- Interactive map of the Amber Mansions area

General information
- Status: Demolished
- Location: Dhoby Ghaut, Singapore
- Coordinates: 1°17′54″N 103°50′48″E﻿ / ﻿1.2983°N 103.8466°E
- Construction started: 1921; 105 years ago
- Completed: 1928; 98 years ago
- Demolished: 1984; 42 years ago
- Owner: Joseph Aaron Elias

Design and construction
- Architect: Regent Alfred John Bidwell
- Architecture firm: Swan & Maclaren

= Amber Mansions =

Amber Mansions was a shopping centre and residential building located at the curve between Orchard Road and Penang Road in what is currently known as Dhoby Ghaut, Singapore. Constructed in the 1920s, the shopping centre was one of the first shopping centres in Singapore.

==History==
The shopping centre was designed by Regent Alfred John Bidwell of the architectural firm Swan & Maclaren and was constructed somewhere between 1921 and 1928, being owned by prominent businessman Joseph Aaron Elias.
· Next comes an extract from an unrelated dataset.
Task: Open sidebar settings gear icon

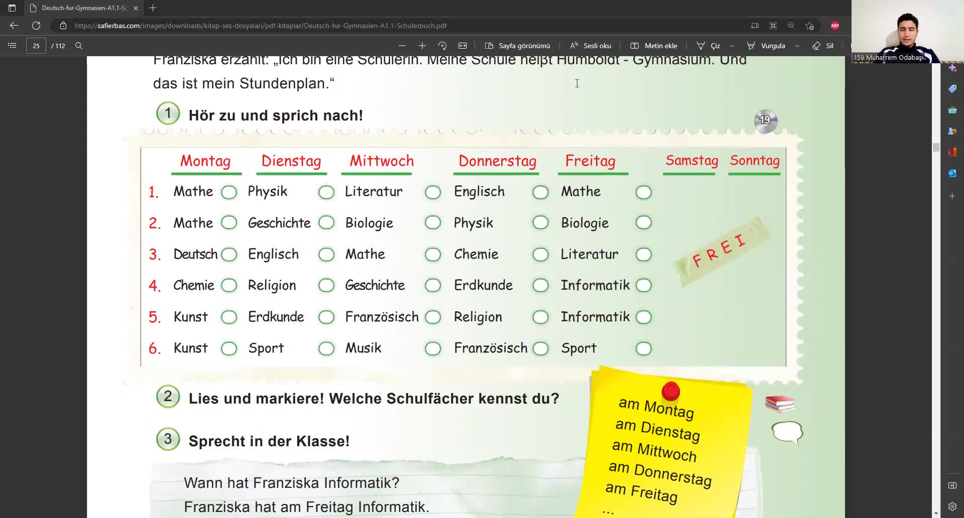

Originally designed to be a fully-residential building, the centre cost over $400,000 to build, with the contracting work being undertaken by Soh Mah Eng, a frequent collaborator of Swan & Maclaren. The centre was three-storeys stall, and was, according to local architect Lee Kip Lin, "one of the best-designed post-World War 1 buildings in Singapore". The centre was popular with socialites and housed several boutiques, as well as the company City Developments Limited. However, the apartments of the centre experienced frequent burglaries in the 1940s.

In December 1978, the building had been gazetted for acquisition, and was taken over by the Urban Redevelopment Authority, along with the showroom of Cycle & Carriage and the Sri Sivan Temple. The buildings were demolished in 1984 to make way for the Dhoby Ghaut MRT station.